State v. Cheshire

Decision Date22 June 1982
Docket NumberNo. 15383,15383
Citation170 W.Va. 217,292 S.E.2d 628
CourtWest Virginia Supreme Court
PartiesSTATE of West Virginia v. Georgia Jean CHESHIRE.

Syllabus by the Court

1. "To be competent to stand trial, a defendant must exhibit a sufficient present ability to consult with his lawyer with a reasonable degree of rational understanding and a rational, as well as factual, understanding of the proceedings against him." Syllabus Point 2, State v. Arnold, 159 W.Va. 158, 219 S.E.2d 922 (1975); Syllabus Point 4, State ex rel. Williams v. Narick, 164 W.Va. 632, 264 S.E.2d 851 (1980).

2. The test for mental competency to stand trial and the test for mental competency to plead guilty are the same.

Laurie J. Garrigan, Asst. Atty. Gen., Charleston, for appellee.

V. Alan Riley, Keyser, for appellant.

McGRAW, Justice:

This is an appeal by Georgia Jean Cheshire from her convictions for two offenses of forgery and uttering in the Circuit Court of Mineral County. Conviction was had for each offense upon a guilty plea. The appellant was sentenced to two concurrent terms of imprisonment in the West Virginia State Prison for Women at Pence Springs of not less than one nor more than ten years. The appellant contends she is mentally incompetent and the circuit court therefore erred in accepting her guilty pleas and in denying her motion to set aside her convictions. She also argues that the court should not have considered, for the purpose of denying probation, a confession in which the appellant admitted having committed arson while free on bond pending her sentencing hearing. We find that the lower court did not conduct a proper hearing on the issue of the appellant's competence to enter her guilty pleas, and, therefore, remand the case for further proceedings.

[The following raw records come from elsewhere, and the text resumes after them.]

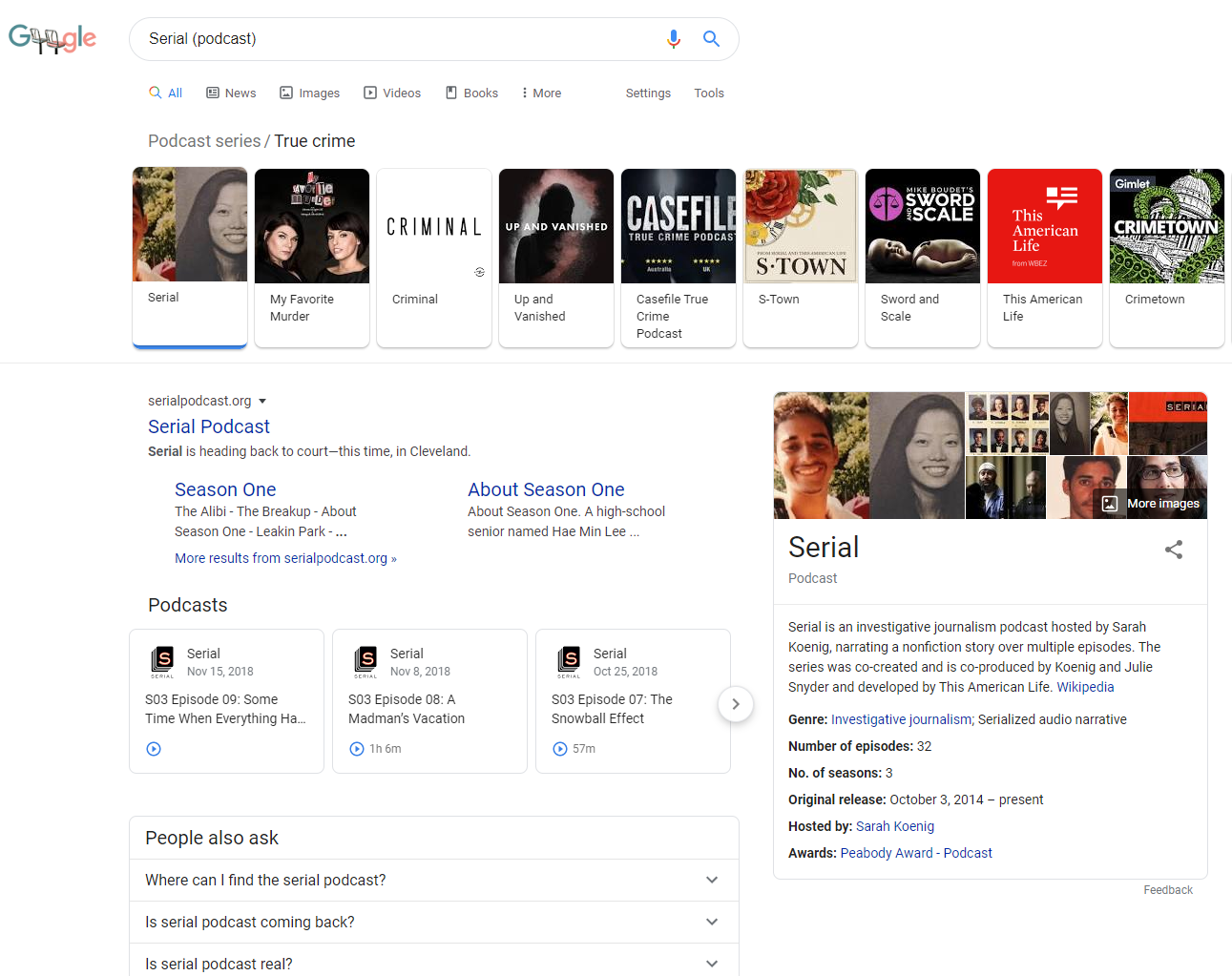
Task: Click the Sarah Koenig host link
Action: coord(894,826)
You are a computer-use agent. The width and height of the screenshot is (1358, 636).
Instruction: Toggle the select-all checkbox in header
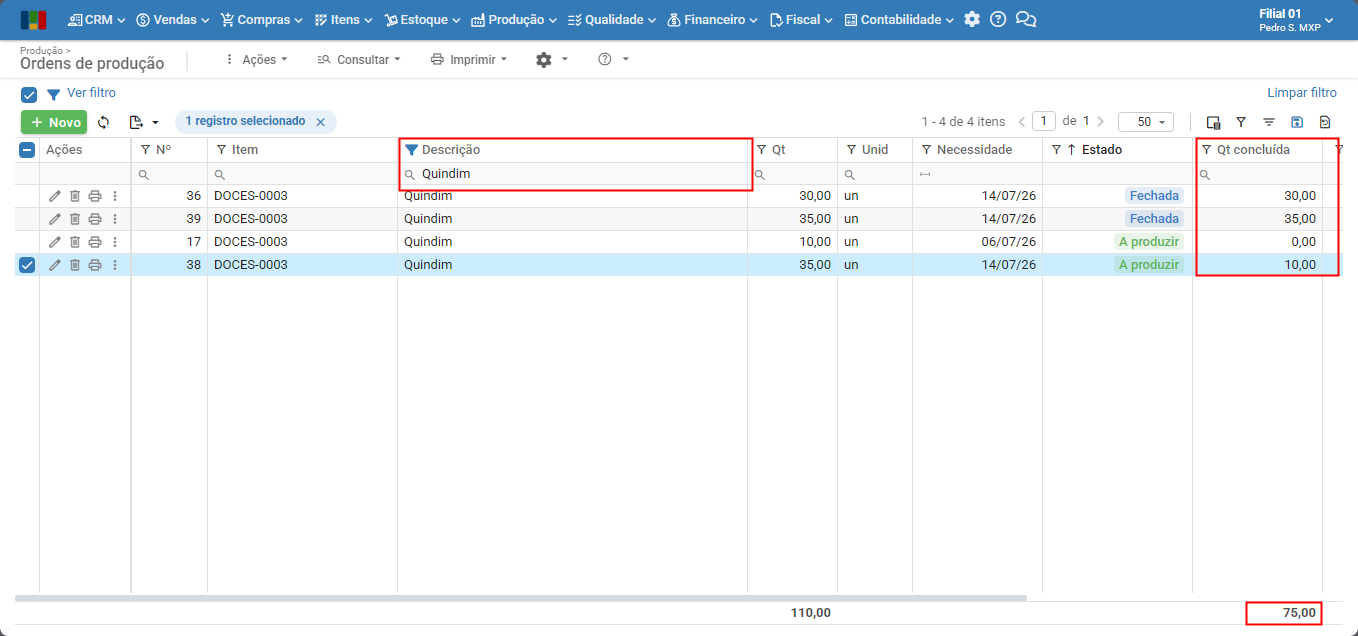tap(27, 150)
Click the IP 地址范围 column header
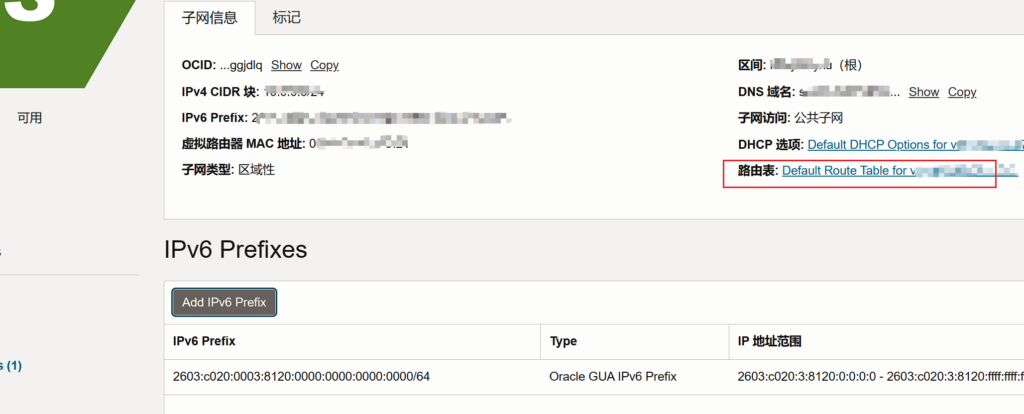The width and height of the screenshot is (1024, 414). tap(770, 342)
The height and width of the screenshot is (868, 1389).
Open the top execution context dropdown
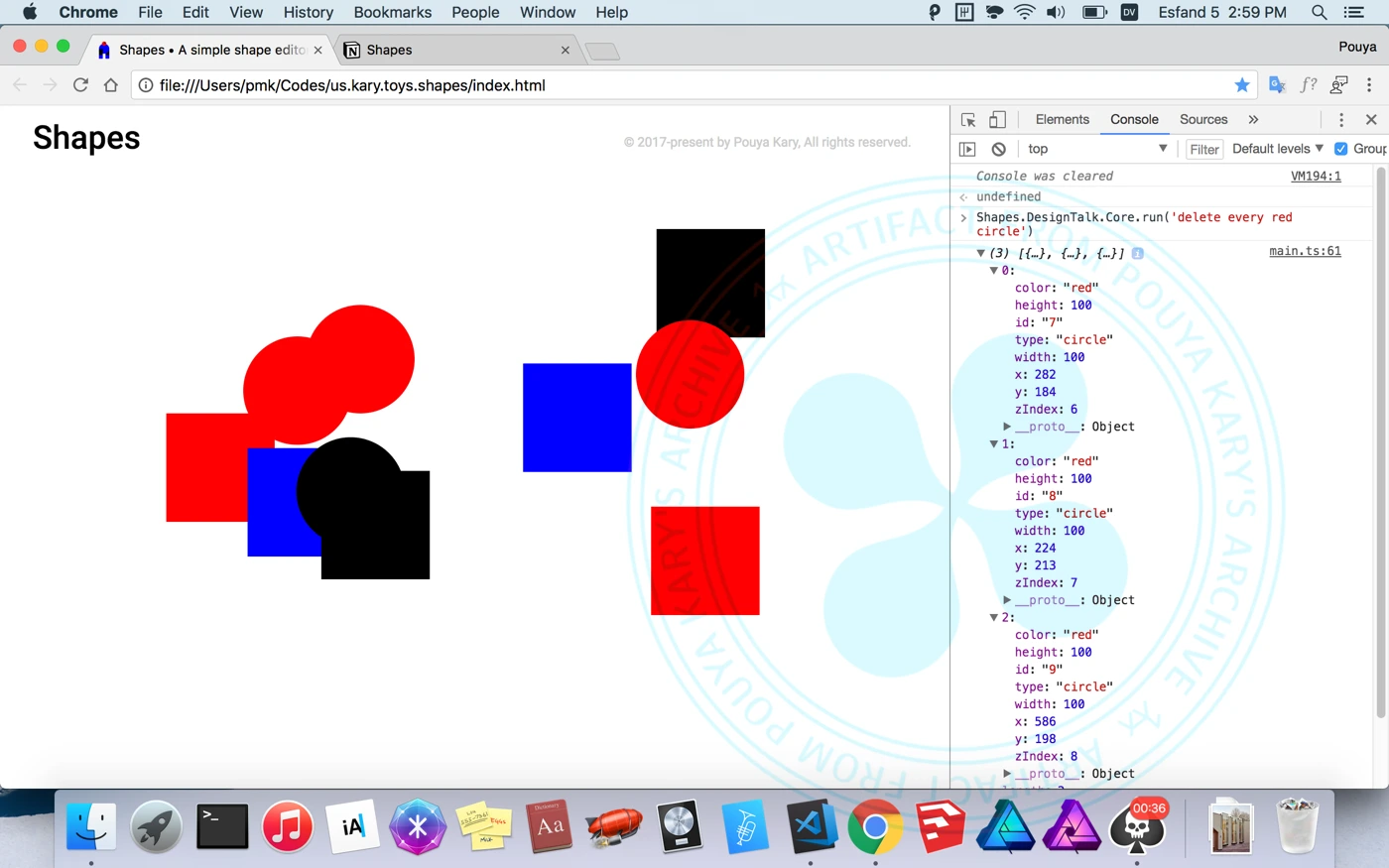tap(1096, 149)
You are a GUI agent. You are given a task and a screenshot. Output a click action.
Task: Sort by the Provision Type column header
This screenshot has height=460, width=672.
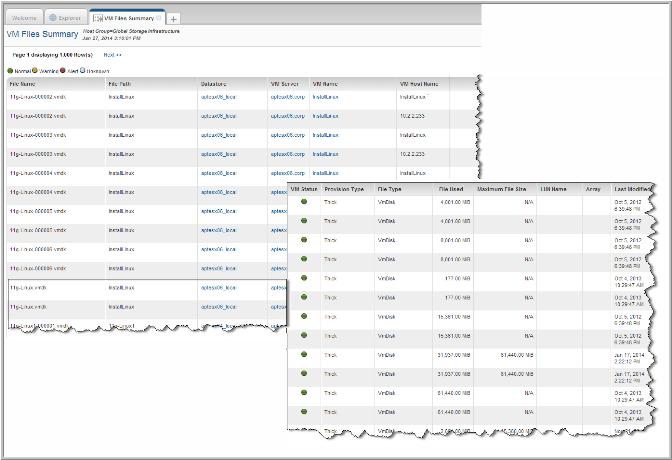[x=343, y=188]
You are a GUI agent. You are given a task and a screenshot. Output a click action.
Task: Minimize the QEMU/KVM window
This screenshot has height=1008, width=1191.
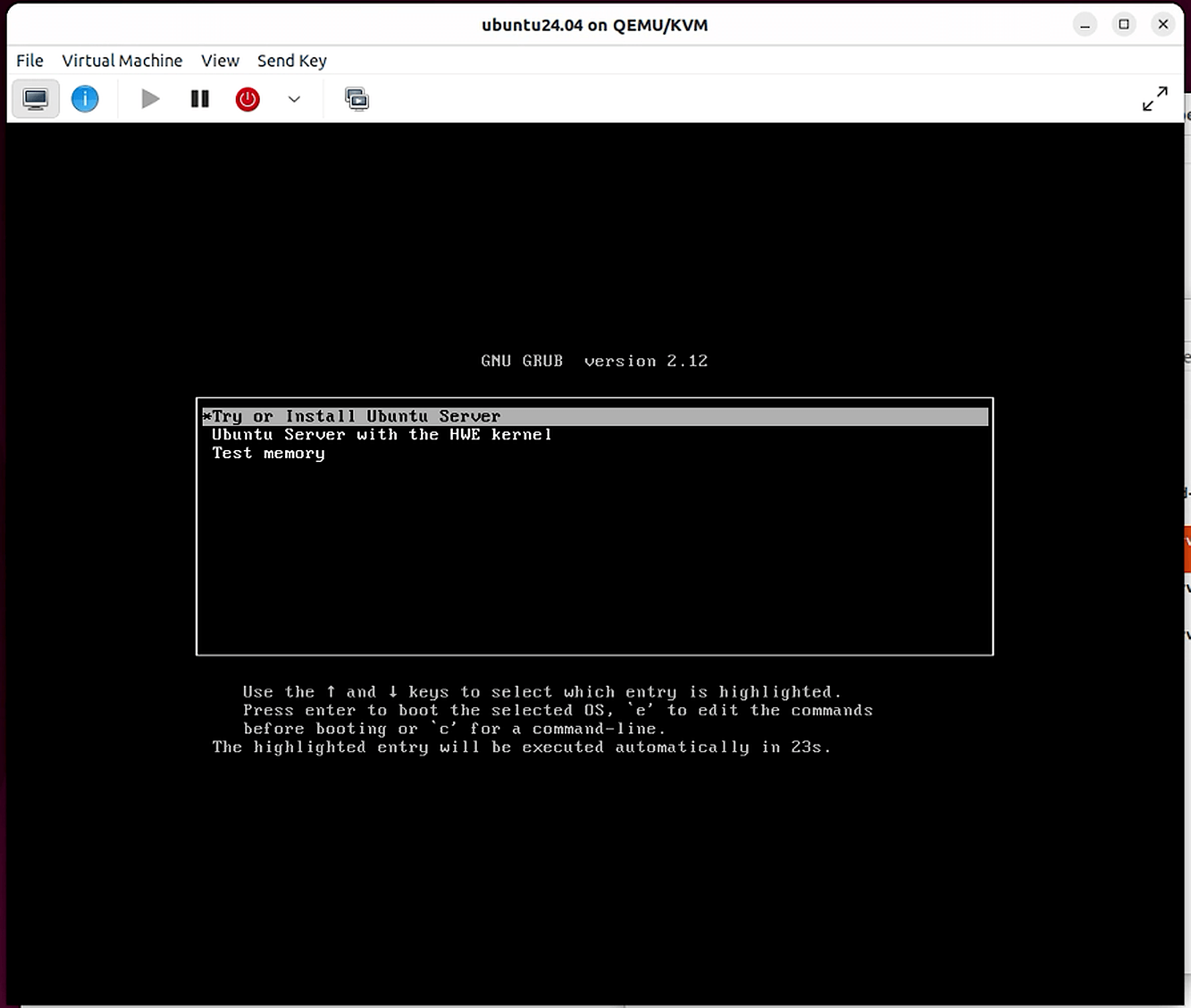click(x=1084, y=25)
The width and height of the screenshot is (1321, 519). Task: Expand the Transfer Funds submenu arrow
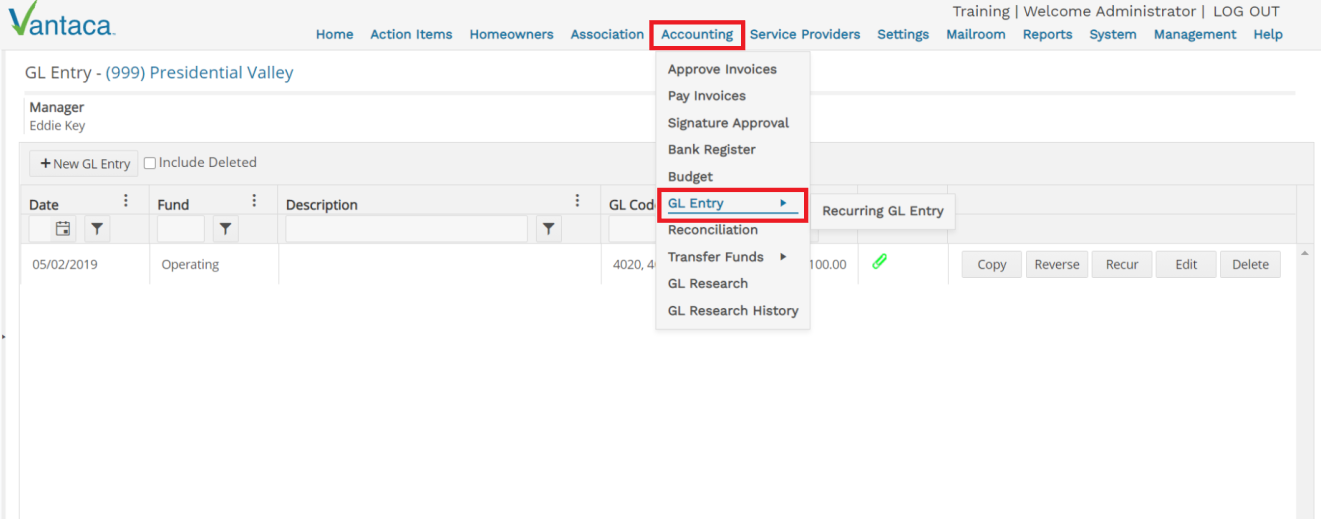click(x=783, y=257)
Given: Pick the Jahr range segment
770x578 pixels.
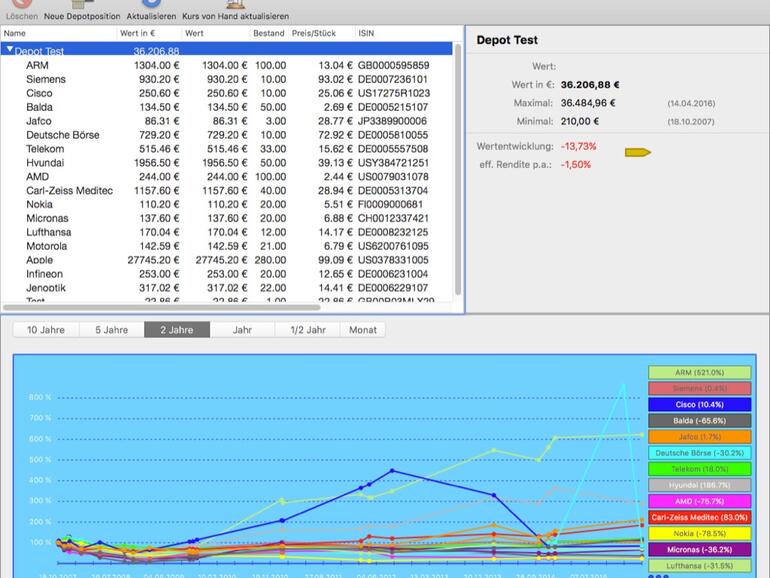Looking at the screenshot, I should (x=242, y=329).
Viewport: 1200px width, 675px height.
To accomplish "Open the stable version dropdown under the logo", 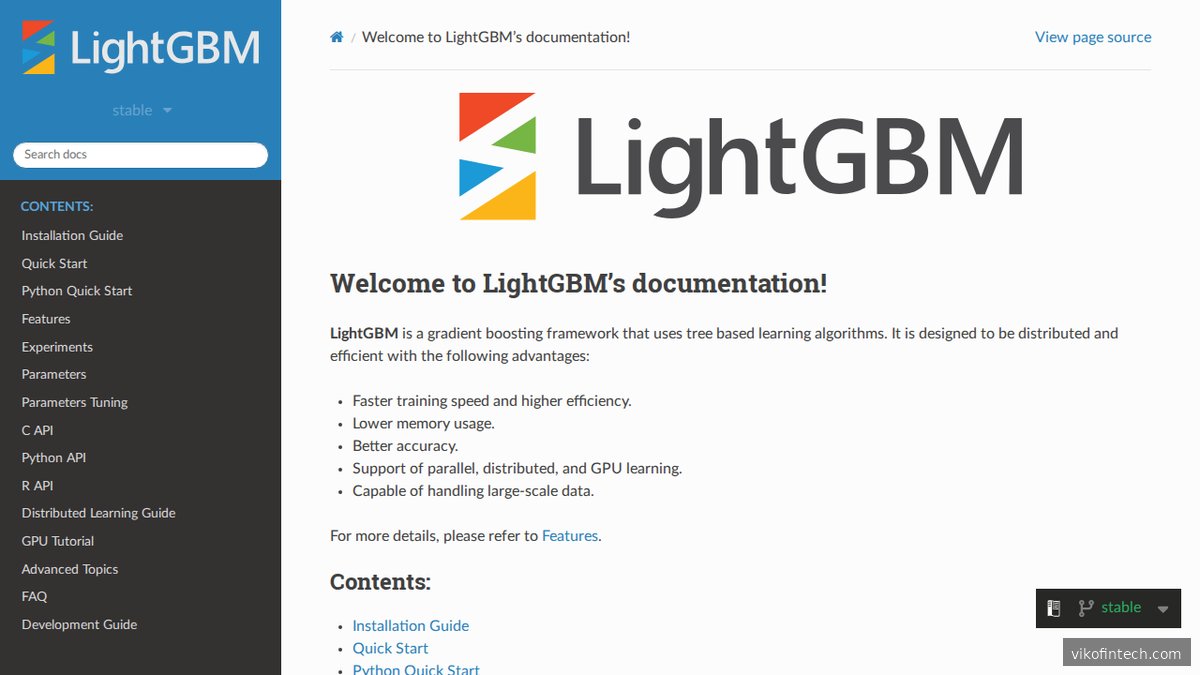I will [x=141, y=110].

On January 8, 1980, three indictments were returned against the appellant for forgery and uttering. The appellant agreed to plead guilty to one of the charges against her in return for the State's promise to nolle prosequi the remaining indictments, and to make no objection to the granting of probation. This agreement was accepted by the trial court. Sentencing was delayed pending the completion of a presentence investigation report.

On May 6, 1980, while awaiting her sentencing hearing, the appellant was indicted for five additional forgery offenses. On May 7, 1980, the appellant's pre-sentence investigation report was filed with the court. On May 8, 1980, a hearing was held at which counsel for the appellant made a request for psychiatric and psychological examination of the appellant. The court granted this request. The appellant was subsequently examined at the Potomac Highlands Mental Health Guild, and at Weston State Hospital. Examination of the appellant yielded four reports, all of which reached the anomalous conclusion that the appellant was competent to stand trial, but would be unable to assist in the preparation of her own defense.

On August 15, 1980 a hearing was held at which the circuit court, upon review of the appellant's psychological and psychiatric reports, determined that the appellant was competent to stand trial. Sentencing of the appellant in connection with her original guilty plea was delayed pending disposition of the five additional charges.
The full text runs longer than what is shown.